- Liverpool Liverpool
- Coordinates: 41°33′09″N 87°17′41″W﻿ / ﻿41.55250°N 87.29472°W
- Country: United States
- State: Indiana
- County: Lake
- Township: Hobart
- Elevation: 637 ft (194 m)
- Time zone: UTC-6 (Central)
- • Summer (DST): UTC-5 (Central)
- ZIP code: 46405
- Area code: 219
- FIPS code: 18-44388
- GNIS feature ID: 438185

= Liverpool, Indiana =

Liverpool was the original county seat of Lake County, Indiana, and one of the oldest towns in the area. Today, another settlement on the same site, named "Liverpool" after the former town, is a neighborhood of Lake Station, Indiana.

==History==
At the start of 1836, the land that Liverpool would occupy was still owned by Potawatomi Amerinds. However, under the Treaty of Tippecanoe, some of the Potawatomi were given certificates that allowed them to claim parcels of land. John Chapman bought one of these certificates, giving him ownership of section 24 of township 36 north of range 8 west. At the time, Chicago was a small but rapidly growing harbor town, and Chapman intended to make a city large enough to rival it. It joined the other four cities then competing to be the metropolis of Lake Michigan: Chicago, Michigan City, City West, and Indiana City. Chapman platted Liverpool near the confluence of the Little Calumet River and Deep River, both of which were navigable at the time. An article from 1929 describes the original plan for the town, enumerating central streets and blocks:

"Of the streets thereon they had their Broadway, their Market Street, their Chestnut Street, Michigan, Indiana, and others of like dignity and rank, some of which were 100 feet in width. One block was designated "Public Square;" another "Market Square;" another "Church Square." Then there were 40 blocks subdivided into lots, 435 in number. Through this city to be, flowed the waters of Deep River, then described upon the plat as being 14 feet in depth, there being 18 blocks north of the river and 23 south."
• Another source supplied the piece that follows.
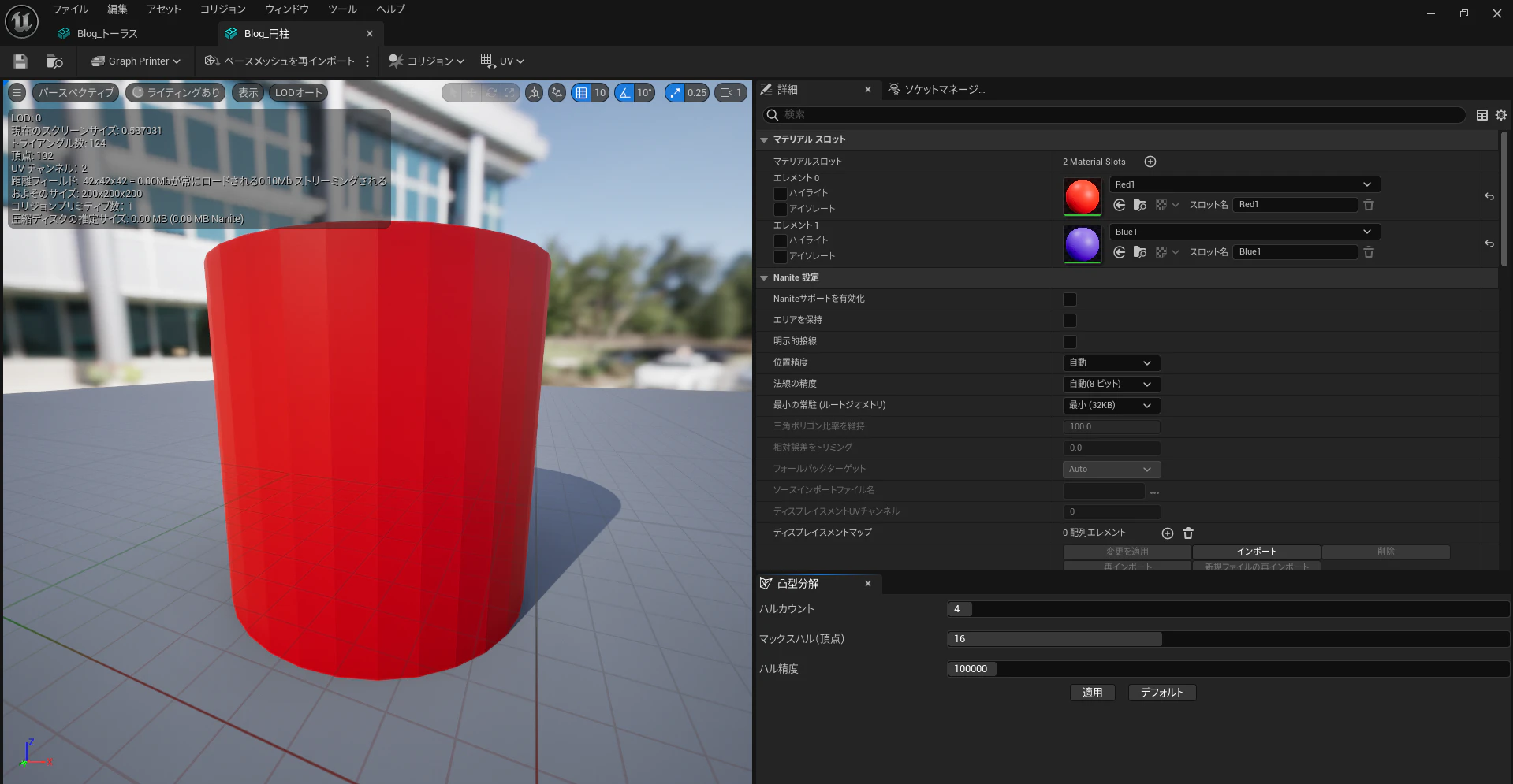Open the position precision dropdown
The image size is (1513, 784).
pos(1111,363)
The town competed with the settlements of Lake Court House and Cedar Lake for the position of county seat in 1839. A wealthy land speculator named George Earle, who had acquired much of the surrounding territory, campaigned in support of Liverpool, and a commission decided in Liverpool's favor, making it the seat of Lake County. However, in 1840 citizens in the west of the county complained to the state legislature that the county seat was too far east, and another commission moved the county seat to Lake Court House, which later became Crown Point, Indiana.

Combined with the financial problems of the Panic of 1837, this resulted in the end of Liverpool's brief period of significance. The Liverpool courthouse was sold and floated downriver to Blue Island, Illinois. George Earle moved away and founded Hobart, Indiana. At its height, there were about 500 settlers living in Liverpool; by the late 1840s, there were only two families left. Finally, a fire swept through the almost-empty town, and nothing was left of its original forty blocks of buildings.

Today, a neighborhood of Lake Station, Indiana, which is at approximately the same location as the old city of Liverpool is sometimes referred to as "Liverpool."